In general the method works for n=4*j with j>=2 just by appending j-2 stacks with the structure
w w w w
x x x x
y y y y
z z z z

A: 
ASSUMPTION : I assume that for each height $1\leqslant h \leqslant 4$, and for each colour $c$, there is a stack where there is a ball of colour $c$ at height $h$.

If we make this assumption about the starting configuration, this game is solvable (although quite boring) for any $n$, and only two empty stacks are needed. Moreover, the number $4$ can be replaced by any number.
Here's an algorithm that solves it :
At each depth $d$, we will start with all stacks having the top $d$ balls of the same colour plus two empty stacks, and we will make a permutation of the top $d$ layers, each time moving the top $d$ balls of some full stack to a stack with at least $d$ empty slots. After performing this permutation, we will get all stacks having the top $d+1$ balls of the same colour plus two empty stacks and move to depth $d+1$ until we reach depth 4.
(state 1) Assume we are at depth $d$ with two empty stacks.
Call a stack done if its top $d+1$ balls are of the same colour. If all stacks are done, we can move on to depth $d+1$.
Otherwise there is some stack $s$, say, whose top $d$ balls are of the same colour, but whose next ball is of a different colour. We put these $d$ balls into an empty stack, which we now call storage stack and move to state 2 bellow. The routine bellow will eventually put us in state 1 again, but with at least one stack less that isn't fit for depth $d+1$.
(state 2) We are at depth $d$ except for three distinguished stack :

*

*one empty stack $E$

*one storage stack (a stack countaining $d$ balls, all of the same colour) $S$

*one incomplete stack $I$
By our assumption above (and since we didn't affect the number of ball of each colour at any height $h$ before), there must be a ball of the same colour as in the storage located at depth $d+1$ in some stack $T$. From now on :

*

*Either $T \neq I$, we then move the top $d$ balls of $T$ into $E$ (which will becomes the new storage stack) and then move all the balls from $S$ (which becomes empty) into $T$. Notice that $T$ is now done, and that we have hence increased the number of done stacks while returning to state 2.

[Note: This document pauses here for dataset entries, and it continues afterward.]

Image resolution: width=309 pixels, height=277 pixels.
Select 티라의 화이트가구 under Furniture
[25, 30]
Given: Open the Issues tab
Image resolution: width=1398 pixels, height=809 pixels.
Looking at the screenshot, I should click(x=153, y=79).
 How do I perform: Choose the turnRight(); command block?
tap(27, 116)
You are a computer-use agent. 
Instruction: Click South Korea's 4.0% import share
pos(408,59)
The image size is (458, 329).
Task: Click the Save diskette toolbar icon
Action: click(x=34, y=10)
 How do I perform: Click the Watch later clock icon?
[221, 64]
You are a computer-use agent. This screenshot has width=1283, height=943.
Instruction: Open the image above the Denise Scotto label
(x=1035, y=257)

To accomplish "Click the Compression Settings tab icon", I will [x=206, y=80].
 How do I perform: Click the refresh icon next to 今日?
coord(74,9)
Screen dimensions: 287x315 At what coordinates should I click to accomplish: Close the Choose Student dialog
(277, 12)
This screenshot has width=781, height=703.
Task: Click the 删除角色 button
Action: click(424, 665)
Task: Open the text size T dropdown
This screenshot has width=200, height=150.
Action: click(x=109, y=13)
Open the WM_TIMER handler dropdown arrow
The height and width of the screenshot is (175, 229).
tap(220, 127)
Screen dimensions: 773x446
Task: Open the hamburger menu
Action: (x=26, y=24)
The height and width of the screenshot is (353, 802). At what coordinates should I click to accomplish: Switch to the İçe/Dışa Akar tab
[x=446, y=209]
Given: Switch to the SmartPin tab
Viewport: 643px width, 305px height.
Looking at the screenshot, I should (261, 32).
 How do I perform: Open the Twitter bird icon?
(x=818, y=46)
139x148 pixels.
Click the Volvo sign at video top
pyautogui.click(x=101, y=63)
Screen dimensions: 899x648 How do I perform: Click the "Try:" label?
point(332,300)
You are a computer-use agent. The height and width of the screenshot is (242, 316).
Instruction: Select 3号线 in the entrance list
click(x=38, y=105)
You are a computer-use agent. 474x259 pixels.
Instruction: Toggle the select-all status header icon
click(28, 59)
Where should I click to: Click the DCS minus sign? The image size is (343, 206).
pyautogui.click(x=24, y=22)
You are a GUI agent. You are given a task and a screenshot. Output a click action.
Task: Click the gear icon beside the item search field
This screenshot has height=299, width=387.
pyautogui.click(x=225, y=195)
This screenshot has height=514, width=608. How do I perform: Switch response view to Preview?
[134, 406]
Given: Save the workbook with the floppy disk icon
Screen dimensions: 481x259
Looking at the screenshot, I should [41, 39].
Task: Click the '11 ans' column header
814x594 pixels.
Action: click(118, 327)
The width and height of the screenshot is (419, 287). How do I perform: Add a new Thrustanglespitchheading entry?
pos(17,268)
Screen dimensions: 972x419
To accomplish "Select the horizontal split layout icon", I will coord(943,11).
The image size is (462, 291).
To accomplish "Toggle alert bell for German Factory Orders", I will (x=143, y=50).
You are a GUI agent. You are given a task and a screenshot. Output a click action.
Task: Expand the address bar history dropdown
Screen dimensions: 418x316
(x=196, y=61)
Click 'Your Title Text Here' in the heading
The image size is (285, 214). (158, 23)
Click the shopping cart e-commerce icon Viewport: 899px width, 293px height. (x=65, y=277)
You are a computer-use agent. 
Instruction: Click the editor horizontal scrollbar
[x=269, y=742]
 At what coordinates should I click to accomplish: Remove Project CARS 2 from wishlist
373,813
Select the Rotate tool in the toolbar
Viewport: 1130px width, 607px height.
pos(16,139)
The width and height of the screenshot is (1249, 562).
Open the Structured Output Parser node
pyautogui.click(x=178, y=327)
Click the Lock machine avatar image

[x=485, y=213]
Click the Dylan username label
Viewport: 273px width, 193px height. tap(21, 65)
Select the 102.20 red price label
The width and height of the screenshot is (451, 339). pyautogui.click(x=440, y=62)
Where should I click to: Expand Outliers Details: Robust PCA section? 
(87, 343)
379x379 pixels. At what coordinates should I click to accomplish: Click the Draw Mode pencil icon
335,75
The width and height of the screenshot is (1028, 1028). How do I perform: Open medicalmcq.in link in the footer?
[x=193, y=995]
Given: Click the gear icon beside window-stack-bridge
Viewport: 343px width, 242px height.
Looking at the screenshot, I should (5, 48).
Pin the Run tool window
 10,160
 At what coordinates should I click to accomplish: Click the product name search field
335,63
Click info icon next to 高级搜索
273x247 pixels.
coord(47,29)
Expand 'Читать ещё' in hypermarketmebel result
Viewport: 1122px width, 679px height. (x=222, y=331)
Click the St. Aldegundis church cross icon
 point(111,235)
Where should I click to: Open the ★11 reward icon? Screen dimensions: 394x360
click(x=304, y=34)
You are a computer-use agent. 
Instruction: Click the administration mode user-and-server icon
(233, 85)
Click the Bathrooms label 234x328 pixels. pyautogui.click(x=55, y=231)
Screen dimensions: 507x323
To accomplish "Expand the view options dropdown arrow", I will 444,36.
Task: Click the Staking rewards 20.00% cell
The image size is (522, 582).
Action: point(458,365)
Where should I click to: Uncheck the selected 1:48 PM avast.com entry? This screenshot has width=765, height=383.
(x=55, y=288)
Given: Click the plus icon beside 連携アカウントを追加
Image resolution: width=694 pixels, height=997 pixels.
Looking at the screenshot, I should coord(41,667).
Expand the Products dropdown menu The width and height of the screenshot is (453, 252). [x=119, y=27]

*If $T = S$, then we put the balls from $S$ into $I$, which is now done, and we reach state 1 again.

Since this process increases the number of sorted stacks, we eventually reach the case $T=S$ above and return to state 1 as claimed. Repeating this process, we eventually reach depth $d+1$.
Conditions on initial configuration are required
@antkam exhibited an initial configuration for which the game is not solvable for $n=12$.
Difficulties seem to arise when there is a big number of balls of the same colour  on a given row in the initial configuration. Besides the parameters $m$ and $n$ discused above, let's add a parameter $k$ corresponding to the greatest number of balls allowed in a row of an initial configuration
New question
If one requires $k\leqslant 2$, is there an $m$ such that the game is solvable for all $n$?
Remark For $k=1$ and $m=2$, the game is solvable for all $n$.
A minimal counterexample without the assumption
I claim that the following initial configuration ($n = 12$) can't be solved :
$$\begin{pmatrix} A & A & B & B & C & C & D & D & E & E & F & F \\
G & G & H & H & I & I & J & J & K & K & L & L \\ 
L & L & K & K & J & J & I & I & H & H & G & G \\
F & F & E & E & D & D & C & C & B & B & A & A\end{pmatrix} $$

This section is written by antkam.  Very sorry to edit your answer like this!!  But I can't fit this into the comments.  Feel free to erase or edit further as you like.
Your proposed example is solvable:
A A F F . .
G G L L . .
L L G G . .
F F A A . .

. . . . . .
G G L L . .
L L G G A F
F F A A A F

. . G L . .
. . G L . .
L L G G A F
F F A A A F

. . G L . .
. L G L . F
. L G G A F
. F A A A F

. . G L . F
. . G L . F
L . G G A F
L . A A A F

and the rest is obvious.  Now that you solved four colors, and are left with two empty columns, you can iteratively solve each set of four colors.